BOISE — Idaho Attorney General Lawrence Wasden this week urged the U.S. Senate to enact the Telephone Robocall Abuse Criminal Enforcement and Deterrence Act, also known as the TRACED Act. The legislation would curb illegal robocalls and spoofing.
A coalition of 54 attorneys general sent a letter to the U. S. Senate Committee on Commerce, Science, and Transportation in support of the legislation. The bipartisan proposal is sponsored by Senators John Thune (R-SD) and Ed Markey (D-MA).
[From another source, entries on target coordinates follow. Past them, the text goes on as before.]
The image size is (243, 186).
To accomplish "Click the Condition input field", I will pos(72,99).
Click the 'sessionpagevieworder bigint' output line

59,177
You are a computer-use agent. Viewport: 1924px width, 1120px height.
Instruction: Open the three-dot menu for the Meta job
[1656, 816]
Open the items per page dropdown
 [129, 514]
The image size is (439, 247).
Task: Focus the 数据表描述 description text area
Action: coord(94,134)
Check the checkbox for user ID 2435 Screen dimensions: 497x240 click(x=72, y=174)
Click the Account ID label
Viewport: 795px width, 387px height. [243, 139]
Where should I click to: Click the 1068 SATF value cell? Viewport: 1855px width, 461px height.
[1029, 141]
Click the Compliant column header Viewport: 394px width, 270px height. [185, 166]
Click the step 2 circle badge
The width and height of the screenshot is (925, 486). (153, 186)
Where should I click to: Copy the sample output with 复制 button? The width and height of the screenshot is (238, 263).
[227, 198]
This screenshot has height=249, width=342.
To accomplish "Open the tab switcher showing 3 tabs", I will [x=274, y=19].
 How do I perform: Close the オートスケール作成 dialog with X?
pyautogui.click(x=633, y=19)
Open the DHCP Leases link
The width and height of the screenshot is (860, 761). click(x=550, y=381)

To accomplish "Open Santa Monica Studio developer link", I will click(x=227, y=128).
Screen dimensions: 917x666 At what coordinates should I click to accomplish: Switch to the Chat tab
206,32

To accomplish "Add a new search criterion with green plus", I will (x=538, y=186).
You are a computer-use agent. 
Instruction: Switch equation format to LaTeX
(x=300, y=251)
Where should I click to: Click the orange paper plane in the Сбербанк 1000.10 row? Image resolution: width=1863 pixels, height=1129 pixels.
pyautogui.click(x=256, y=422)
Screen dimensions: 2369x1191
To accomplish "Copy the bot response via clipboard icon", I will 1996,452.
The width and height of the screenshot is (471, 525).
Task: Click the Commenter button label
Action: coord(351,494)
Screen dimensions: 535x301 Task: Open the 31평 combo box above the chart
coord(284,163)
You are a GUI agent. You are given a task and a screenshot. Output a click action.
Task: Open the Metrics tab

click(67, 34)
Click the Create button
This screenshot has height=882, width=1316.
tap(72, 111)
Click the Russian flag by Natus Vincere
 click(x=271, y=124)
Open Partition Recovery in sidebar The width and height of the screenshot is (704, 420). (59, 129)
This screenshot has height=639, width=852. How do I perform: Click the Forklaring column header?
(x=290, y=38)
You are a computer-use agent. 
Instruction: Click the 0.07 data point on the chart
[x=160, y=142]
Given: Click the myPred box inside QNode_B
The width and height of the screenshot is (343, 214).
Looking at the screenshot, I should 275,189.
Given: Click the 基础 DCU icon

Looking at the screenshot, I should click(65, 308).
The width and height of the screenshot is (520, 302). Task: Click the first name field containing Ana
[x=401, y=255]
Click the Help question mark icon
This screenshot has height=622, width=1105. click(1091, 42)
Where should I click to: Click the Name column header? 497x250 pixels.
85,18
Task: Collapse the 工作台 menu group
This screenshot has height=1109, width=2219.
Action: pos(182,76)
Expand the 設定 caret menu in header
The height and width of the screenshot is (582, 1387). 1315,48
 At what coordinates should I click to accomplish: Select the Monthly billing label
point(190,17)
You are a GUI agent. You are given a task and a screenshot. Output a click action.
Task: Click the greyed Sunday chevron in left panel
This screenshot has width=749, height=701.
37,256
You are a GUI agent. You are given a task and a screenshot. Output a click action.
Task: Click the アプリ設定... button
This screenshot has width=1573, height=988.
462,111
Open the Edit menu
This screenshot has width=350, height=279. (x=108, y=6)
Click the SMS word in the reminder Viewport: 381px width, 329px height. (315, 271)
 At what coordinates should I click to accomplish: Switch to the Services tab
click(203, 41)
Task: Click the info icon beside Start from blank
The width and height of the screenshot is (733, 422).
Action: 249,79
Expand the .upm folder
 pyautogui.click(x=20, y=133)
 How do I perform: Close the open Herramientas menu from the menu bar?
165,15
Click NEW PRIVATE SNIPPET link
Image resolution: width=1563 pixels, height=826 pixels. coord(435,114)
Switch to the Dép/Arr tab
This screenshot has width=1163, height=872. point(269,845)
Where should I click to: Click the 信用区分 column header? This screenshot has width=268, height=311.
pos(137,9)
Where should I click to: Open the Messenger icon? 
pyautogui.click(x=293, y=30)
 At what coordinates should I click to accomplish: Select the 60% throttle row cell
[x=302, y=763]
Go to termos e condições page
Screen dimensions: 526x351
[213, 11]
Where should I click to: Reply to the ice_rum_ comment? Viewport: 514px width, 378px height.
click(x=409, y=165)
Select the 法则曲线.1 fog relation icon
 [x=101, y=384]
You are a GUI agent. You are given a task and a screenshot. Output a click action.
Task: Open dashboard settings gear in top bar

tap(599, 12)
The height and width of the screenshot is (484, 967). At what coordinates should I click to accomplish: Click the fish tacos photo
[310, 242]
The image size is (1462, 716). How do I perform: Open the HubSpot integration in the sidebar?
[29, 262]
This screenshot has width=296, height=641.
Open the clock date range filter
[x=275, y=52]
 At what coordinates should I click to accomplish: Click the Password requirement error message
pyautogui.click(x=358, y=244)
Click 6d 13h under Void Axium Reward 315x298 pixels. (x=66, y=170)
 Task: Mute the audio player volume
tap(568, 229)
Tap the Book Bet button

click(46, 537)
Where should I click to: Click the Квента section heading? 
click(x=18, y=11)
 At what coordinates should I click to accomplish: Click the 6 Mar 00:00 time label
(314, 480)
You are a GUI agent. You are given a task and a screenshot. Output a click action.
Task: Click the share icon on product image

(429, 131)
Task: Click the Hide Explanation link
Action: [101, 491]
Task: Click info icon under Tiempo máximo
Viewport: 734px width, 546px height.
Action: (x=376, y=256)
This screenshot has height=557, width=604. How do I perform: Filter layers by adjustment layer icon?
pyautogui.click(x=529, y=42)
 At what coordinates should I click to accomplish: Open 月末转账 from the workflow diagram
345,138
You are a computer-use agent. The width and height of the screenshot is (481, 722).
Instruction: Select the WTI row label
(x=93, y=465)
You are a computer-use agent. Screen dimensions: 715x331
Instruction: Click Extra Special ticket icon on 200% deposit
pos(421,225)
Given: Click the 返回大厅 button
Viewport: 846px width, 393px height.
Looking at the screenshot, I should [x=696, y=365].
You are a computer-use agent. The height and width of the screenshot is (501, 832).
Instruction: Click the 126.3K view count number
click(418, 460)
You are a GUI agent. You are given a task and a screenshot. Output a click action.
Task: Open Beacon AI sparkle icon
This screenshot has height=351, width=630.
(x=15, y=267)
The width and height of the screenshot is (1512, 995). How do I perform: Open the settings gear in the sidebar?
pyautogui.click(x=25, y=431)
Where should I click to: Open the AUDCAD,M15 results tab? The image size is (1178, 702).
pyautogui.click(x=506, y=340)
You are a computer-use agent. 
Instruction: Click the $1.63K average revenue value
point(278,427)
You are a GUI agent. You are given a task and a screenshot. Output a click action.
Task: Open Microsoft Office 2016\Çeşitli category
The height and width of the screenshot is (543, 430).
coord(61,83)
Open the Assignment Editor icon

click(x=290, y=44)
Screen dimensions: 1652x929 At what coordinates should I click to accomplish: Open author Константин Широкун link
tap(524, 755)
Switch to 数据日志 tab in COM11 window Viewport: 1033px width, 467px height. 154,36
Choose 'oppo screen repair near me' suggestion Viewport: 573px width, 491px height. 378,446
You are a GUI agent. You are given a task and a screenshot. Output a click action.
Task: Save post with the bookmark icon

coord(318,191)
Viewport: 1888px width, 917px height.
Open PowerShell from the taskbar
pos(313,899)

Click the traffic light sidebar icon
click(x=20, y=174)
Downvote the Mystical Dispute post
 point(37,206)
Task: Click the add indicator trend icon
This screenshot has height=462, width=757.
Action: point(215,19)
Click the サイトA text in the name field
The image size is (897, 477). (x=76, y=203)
“These maddening calls represent a technological plague that seemingly affects everyone with a phone,” Wasden said. “But technology exists to fight back, and we should do everything we can to use it. The TRACED Act would do just that, and I urge federal lawmakers to support this legislation.”
If passed and signed into law, the TRACED Act would require voice service providers to participate in a call authentication framework to help block unwanted calls. It would also create an interagency working group to take additional actions to reduce robocalls -- and hold telemarketers and robo-callers accountable.
More than 48 billion robocalls were made in 2018, making them the number one source of consumer complaints to the Federal Trade Commission and the Federal Communications Commission, experts said. The calls also resulted in millions of dollars in consumer losses.
Attorneys representing all 50 states, as well as Washington D.C., Guam, Puerto Rico and the U.S. Virgin Islands signed the letter.